Hold-em Poker, the best starting hands.

Like everything in Poker, the best starting hand depends. What type game are you playing? Limit, No Limit or a Tournament. What are the stakes? What is the texture of the game? How well do you play? Most important, what is your position?

Obviously American Airlines (AA) is the best possible starting hand, but how good it is depends upon how many opponents you are facing. Against one opponent a pair of Aces will win about 85 percent of the time. Against five opponents it will win only about 18 percent of the time.

If you are playing limit Poker and the stakes are less than $10-20, play, ABC, book poker. David Sklansky and Mason Malmuth have written excellent books that rank hands into five categories. They also have good basic playing strategies.

If you are playing limit, $10-20 and higher, no limit or Tournaments things are more complicated.

What is the texture of the game? Is it loose passive, where players rarely raise before the flop and four or five players are in to see the flop? Is it tight aggressive, where the first player to enter the pot raises and gets only one, two or no callers? Or is the table full of maniacs who raise often and several players will put in four bets to see the flop? Each of these games requires different starting hands, but in general Hold-em favors big cards over small ones.

How well do you play? If you are an excellent player, who can control the game, read your opponents, and use a number of strategies you can play more hands than an inferior player.

In Hold-em position is probably the most important consideration. There are three categories of position.

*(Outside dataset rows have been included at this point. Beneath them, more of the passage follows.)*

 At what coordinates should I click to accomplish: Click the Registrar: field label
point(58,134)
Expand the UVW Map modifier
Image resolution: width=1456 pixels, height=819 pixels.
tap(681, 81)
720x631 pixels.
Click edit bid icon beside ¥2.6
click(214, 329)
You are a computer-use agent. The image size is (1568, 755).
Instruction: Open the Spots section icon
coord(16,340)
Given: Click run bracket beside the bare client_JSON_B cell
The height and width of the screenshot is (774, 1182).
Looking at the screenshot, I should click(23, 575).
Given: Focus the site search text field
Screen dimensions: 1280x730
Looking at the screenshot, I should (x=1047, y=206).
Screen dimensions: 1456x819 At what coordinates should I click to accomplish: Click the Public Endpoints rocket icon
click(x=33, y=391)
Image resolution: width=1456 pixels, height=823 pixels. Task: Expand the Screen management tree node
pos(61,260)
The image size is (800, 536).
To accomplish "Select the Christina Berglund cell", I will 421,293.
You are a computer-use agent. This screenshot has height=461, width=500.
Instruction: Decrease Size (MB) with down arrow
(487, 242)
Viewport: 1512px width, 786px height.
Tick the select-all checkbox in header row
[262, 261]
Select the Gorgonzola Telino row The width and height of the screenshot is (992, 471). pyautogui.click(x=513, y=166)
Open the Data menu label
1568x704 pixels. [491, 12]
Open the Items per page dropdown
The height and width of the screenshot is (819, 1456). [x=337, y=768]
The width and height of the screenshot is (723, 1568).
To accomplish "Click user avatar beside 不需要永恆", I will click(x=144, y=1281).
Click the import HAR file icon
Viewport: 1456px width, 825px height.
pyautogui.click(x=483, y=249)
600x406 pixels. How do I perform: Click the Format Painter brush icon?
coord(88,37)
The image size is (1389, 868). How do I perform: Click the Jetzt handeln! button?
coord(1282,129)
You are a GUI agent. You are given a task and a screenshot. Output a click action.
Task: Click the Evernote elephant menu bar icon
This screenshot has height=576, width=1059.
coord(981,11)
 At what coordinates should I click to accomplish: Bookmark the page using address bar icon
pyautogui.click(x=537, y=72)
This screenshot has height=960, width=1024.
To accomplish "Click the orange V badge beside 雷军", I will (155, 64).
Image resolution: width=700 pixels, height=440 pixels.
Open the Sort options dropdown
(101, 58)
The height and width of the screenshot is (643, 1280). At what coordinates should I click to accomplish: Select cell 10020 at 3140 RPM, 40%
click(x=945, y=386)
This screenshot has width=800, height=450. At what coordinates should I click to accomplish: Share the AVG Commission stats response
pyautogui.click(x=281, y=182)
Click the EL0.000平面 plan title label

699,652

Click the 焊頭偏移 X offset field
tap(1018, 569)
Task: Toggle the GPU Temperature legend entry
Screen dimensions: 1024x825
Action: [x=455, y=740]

If you are under the gun, one of the first three players to act, you need really good hands. If you are in middle position and no one has voluntarily entered the pot you can loosen up your requirements. In late position, if no one has entered the pot, you can play just about any two cards, raise and hope to steal the blinds. If you get called, especially by one of the blinds, you can still steal the pot. Most of the time when there are two players, the flop misses both of them. When that happens and your opponent checks, bet, he will probably fold. In a higher limit, no limit, or tournaments, stealing the blinds is important.

The best way to determine the value of your hand is through experience. Read some books to learn the basics, then play a lot of low limits to hone your skills. As you improve your play, advance to higher limits, and no limit. In learning no limit, tournaments are a good way to get experience. You only risk the buy in, a dollar to ten grand, and if you are good and/or lucky the payoff can be large.

To play good poker is like that old joke, "How do you get to Carnegie Hall? Practice, Practice, Practice."